The Senate is also considering self-driving car legislation, and that legislation apparently differs from the House bill quite dramatically.  That means that the two houses will have to reconcile their respective bills in conference, and observers of American politics (and watchers of Schoolhouse Rock) know that the bill that emerges from conference may end up looking nothing like either of the original bills.  Passage of the Senate bill sounds highly likely, although congressional gridlock means that it’s still possible the bill will not come up for a vote this year.  We’ll see what (if anything) emerges from the Senate, at which point we’ll hopefully have a better sense of what the final law will look like.

How to Regulate Artificial Intelligence Without Really Trying


This past Friday, the New York Times published an op-ed by Oren Etzioni, head of the Allen Institute for Artificial Intelligence.  The op-ed’s title is “How to Regulate Artificial Intelligence,” but the piece actually sheds little light on “how” legal systems could go about regulating artificial intelligence.  Instead, it articulates a few specific “rules” without providing any suggestions as to how those rules could be implemented and enforced.

Specifically, Etzioni proposes three laws for AI regulation, inspired in number (if not in content) by Isaac Asimov’s famous Three Laws of Robotics.  Here’s Etzioni’s trio:

  1. “[A]n A.I. system must be subject to the full gamut of laws that apply to its human operator.”  For example, “[w]e don’t want autonomous vehicles that drive through red lights” or AI systems that “engage in cyberbullying, stock manipulation or terrorist threats.”
  2. “[A]n A.I. system must clearly disclose that it is not human.”
  3. “[A]n A.I. system cannot retain or disclose confidential information without explicit approval from the source of that information.”

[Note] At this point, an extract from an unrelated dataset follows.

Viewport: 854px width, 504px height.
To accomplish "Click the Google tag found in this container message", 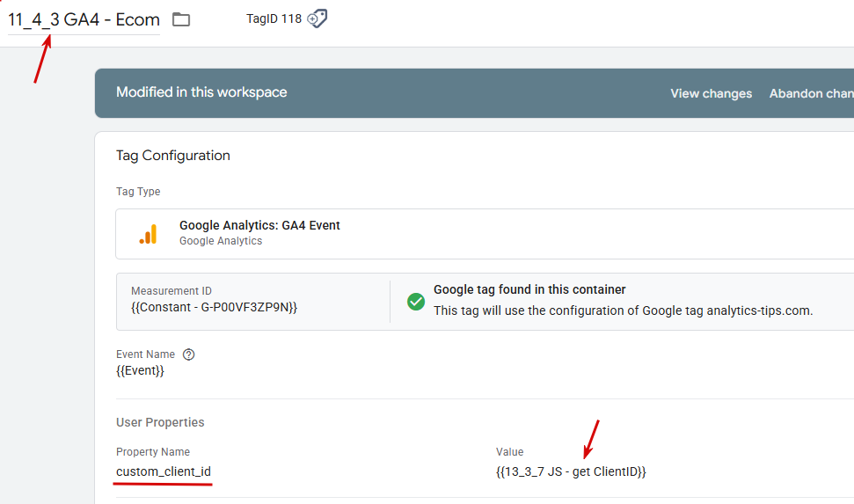I will pos(529,290).
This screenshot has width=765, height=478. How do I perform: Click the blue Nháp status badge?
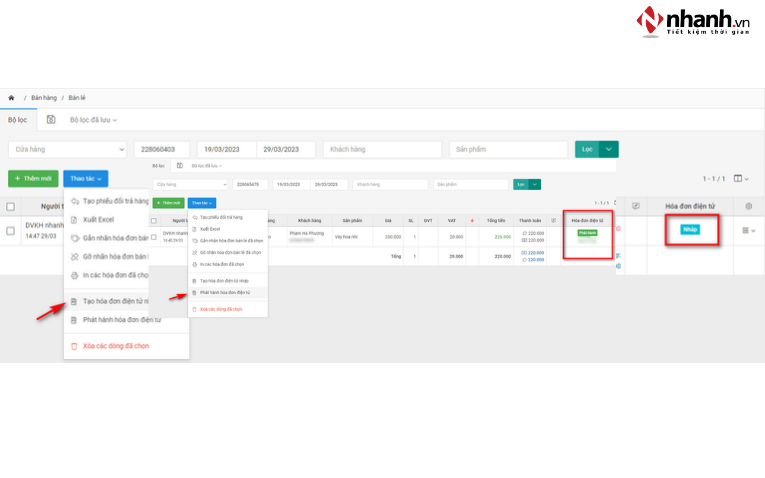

These rules do a nice job of laying out the things that we don’t want A.I. systems to be doing.  But that’s the easy part of deciding how to regulate A.I.  The harder part is figuring out who or what should be held legally responsible when A.I. systems do those things that we don’t want them to be doing.  Should we hold the designer(s) of the A.I. system accountable?  Or the immediate operator?  Or maybe the system itself?  No one will argue with the point that an autonomous car shouldn’t run red lights.  It’s less clear who should be held responsible when it does.

Etzioni’s op-ed takes no discernible position on these issues.  The first rule seems to imply that the A.I. system itself should be held responsible.  But since A.I. systems are not legal persons, that’s a legal impossibility at present.  And other portions of Etzioni’s op-ed seem to suggest either that the operator or the designer should be held responsible.  The result is a piece that punts on the real challenge of figuring out “How to Regulate Artificial Intelligence.”

I don’t have any issue with where Etzioni wants us to go.  I’m just not sure how he thinks we’re supposed to get there.